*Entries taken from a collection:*
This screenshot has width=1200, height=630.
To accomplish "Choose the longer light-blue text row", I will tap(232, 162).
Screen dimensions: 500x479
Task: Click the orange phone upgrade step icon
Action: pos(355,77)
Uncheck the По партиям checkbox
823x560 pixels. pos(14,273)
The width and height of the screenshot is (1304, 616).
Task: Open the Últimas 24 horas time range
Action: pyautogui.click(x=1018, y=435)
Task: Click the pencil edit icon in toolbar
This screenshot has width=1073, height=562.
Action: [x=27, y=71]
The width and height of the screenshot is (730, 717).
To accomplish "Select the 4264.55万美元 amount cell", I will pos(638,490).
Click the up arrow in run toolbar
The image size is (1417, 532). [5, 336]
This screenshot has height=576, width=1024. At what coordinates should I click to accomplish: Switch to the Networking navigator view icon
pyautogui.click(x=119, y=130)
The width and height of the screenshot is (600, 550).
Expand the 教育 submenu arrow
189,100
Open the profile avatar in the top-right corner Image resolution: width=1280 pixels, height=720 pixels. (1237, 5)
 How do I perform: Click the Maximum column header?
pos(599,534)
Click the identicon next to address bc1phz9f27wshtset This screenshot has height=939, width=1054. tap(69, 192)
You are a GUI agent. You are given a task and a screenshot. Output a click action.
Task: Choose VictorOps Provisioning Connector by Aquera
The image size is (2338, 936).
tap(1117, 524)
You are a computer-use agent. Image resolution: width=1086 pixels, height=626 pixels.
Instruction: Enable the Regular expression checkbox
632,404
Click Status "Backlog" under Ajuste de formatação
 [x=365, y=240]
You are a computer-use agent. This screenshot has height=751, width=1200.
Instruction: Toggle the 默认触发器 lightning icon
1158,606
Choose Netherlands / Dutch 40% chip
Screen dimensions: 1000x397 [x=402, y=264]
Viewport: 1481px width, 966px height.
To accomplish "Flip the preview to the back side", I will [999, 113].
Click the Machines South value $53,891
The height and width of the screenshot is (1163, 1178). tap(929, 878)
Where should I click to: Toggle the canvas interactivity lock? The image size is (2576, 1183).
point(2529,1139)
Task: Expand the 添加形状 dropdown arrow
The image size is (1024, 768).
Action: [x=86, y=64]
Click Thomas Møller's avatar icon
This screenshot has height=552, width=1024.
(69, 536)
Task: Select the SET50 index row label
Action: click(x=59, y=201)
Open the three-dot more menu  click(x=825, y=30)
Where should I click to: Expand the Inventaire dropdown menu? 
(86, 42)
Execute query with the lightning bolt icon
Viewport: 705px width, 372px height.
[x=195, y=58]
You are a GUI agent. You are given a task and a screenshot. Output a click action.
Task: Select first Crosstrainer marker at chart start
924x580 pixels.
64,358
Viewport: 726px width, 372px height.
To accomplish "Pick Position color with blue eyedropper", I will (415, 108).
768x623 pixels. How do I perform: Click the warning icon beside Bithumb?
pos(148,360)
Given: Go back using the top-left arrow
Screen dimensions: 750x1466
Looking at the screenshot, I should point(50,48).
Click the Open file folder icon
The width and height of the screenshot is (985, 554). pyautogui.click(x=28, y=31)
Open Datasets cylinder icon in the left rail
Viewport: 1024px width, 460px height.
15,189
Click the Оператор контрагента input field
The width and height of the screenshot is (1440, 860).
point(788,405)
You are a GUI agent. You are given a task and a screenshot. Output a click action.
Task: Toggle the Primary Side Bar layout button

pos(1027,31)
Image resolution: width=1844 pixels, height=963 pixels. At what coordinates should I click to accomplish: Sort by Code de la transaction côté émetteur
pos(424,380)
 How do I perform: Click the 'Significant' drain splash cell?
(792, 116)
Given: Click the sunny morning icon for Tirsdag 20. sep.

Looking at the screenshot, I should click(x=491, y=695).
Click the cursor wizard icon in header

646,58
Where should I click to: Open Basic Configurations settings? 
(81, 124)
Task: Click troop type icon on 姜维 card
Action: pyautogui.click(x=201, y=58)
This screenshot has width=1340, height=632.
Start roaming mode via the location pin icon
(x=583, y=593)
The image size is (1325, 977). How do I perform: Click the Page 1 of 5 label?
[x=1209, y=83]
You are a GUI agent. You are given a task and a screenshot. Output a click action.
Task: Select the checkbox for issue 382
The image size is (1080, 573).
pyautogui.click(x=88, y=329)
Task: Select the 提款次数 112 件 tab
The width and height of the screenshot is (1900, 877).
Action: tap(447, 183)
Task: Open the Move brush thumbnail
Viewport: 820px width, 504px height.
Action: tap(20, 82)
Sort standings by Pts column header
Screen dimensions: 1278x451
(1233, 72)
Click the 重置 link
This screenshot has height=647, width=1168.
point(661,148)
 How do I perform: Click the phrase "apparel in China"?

*Your task:*
In how many lines of the records does the string "avatar" occur? Answer with the number alone.

*Answer for the task:*
2